Uno de los principales mercaderes viajeros era Don Ramón Santamarina quien partía de los alrededores de Buenos Aires, posiblemente desde Monte Grande, siendo su última escala, antes de llegar a Tandil una estancia de Rauch que aún conserva construcciones de dicha época.

Varios son los motivos que vinculan a la Posada con la plaza que le da su nombre.
Mientras Don Juan Bautista Elissondo se desempeñaba como administrador de la Estancia Ramón I de la familia Santamarina, construyó dos casas contiguas al estilo de la época: una para él y su señora esposa, y otra para su hija María Elisa, donde funciona actualmente la Posada Plaza de las Carretas. Falleciendo antes de terminarlas, la Srta. Elissondo no quiso ocupar la suya quedándose a vivir con su madre en la casa paterna.
Por otra de las calles que enfrentan a la plaza vivía la familia de Don Victorino Pugliese, cuyo hijo era Don Blas Pugliese. Del matrimonio de la Srta. María Elisa Elissondo y del Sr. Blas Pugliese nació Susana; propietaria de la Posada que funciona en la casa construida por su abuelo.

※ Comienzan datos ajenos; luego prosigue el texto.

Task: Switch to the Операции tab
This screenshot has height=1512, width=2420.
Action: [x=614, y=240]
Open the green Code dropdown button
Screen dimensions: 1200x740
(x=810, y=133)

No son ellos los únicos motivos que ligan a la plaza con la familia Pugliese Elissondo y la Posada. En ella se encuentra plantado un retoño del árbol de Guernica, frente a las instalaciones del Club Vasco, el que fue traído desde la región vasca por Doña Soledad Auzmendi de Pugliese, casada con el ilustre ciudadano Don Juan Carlos Pugliese, ambos tíos de Susana, a quienes amó con intensidad y recuerda permanentemente, con profundo cariño.